----- DATA LISTING -----
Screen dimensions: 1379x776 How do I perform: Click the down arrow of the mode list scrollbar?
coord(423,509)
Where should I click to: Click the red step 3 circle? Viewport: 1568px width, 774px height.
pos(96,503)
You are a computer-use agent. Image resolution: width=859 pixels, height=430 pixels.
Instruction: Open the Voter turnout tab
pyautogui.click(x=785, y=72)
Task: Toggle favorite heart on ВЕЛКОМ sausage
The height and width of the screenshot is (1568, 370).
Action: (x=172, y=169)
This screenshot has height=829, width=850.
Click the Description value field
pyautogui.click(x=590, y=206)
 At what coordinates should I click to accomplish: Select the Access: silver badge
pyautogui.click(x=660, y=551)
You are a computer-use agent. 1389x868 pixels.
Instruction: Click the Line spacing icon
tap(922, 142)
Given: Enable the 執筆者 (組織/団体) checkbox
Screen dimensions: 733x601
-----
→ **OBJECTIVE**
Reproduce the listing above word for word, keeping every line unchanged.

→ **EXPECTED ANSWER**
Screen dimensions: 1379x776 How do I perform: Click the down arrow of the mode list scrollbar?
coord(423,509)
Where should I click to: Click the red step 3 circle? Viewport: 1568px width, 774px height.
pos(96,503)
You are a computer-use agent. Image resolution: width=859 pixels, height=430 pixels.
Instruction: Open the Voter turnout tab
pyautogui.click(x=785, y=72)
Task: Toggle favorite heart on ВЕЛКОМ sausage
The height and width of the screenshot is (1568, 370).
Action: (x=172, y=169)
This screenshot has height=829, width=850.
Click the Description value field
pyautogui.click(x=590, y=206)
 At what coordinates should I click to accomplish: Select the Access: silver badge
pyautogui.click(x=660, y=551)
You are a computer-use agent. 1389x868 pixels.
Instruction: Click the Line spacing icon
tap(922, 142)
Given: Enable the 執筆者 (組織/団体) checkbox
Screen dimensions: 733x601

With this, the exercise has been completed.